Congenital ocular "misdirection dyskinesis" typically involves multiple cranial nerves. Acquired peripheral misdirection usually occurs in the same nerve; less frequently, more than one nerve are involved. We describe an unusual synkinesis of the iris dilator muscle due to deglutition, presumably caused by posttraumatic aberrant outgrowth of vagal nerve fibers to the cervical sympathetic chain.

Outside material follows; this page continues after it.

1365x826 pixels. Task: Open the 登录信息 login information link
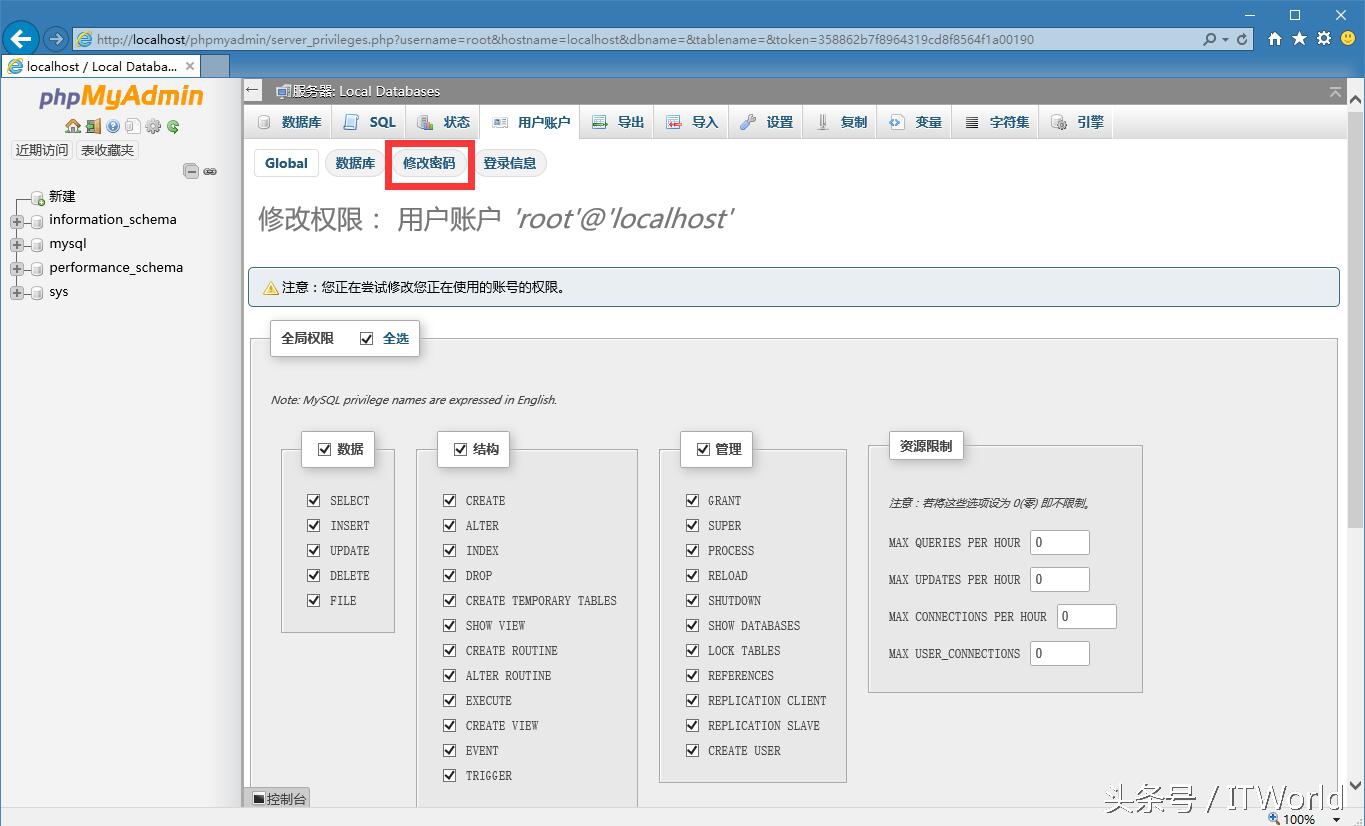pyautogui.click(x=509, y=163)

We describe an unusual synkinesis in a 10-year-old boy. On the sixth day of life a neuroblastoma was removed from the right side of his neck. A right-sided Horner syndrome and paresis of the recurrent laryngeal nerve occurred postoperatively, as well as a flacidity of the right soft palate, a deviation of the tongue to the right side, and an atony of the esophagus and the stomach that regressed within 2 weeks. When the child was 2 years old, the parents recognized that his right pupil became distorted when he was drinking and afterward regained its round shape within a few seconds. The iris appeared to tighten radially at the 7:30- and 1:30-o'clock positions. When we examined the patient at 10 years of age we confirmed these findings. A right-sided ptosis, facial vasodysregulation (flushed left side of the face, pale right side of the face after exercise), and anhidrosis (from forehead to larynx region; iodine starch reaction) were present, but not iris heterochromia. The right pupil dilated poorly on instillation of 4% cocaine hydrochloride and 5% pholedrine formate (equivalent to 1% hydroxyamphetamine hydrobromide; Figure 1).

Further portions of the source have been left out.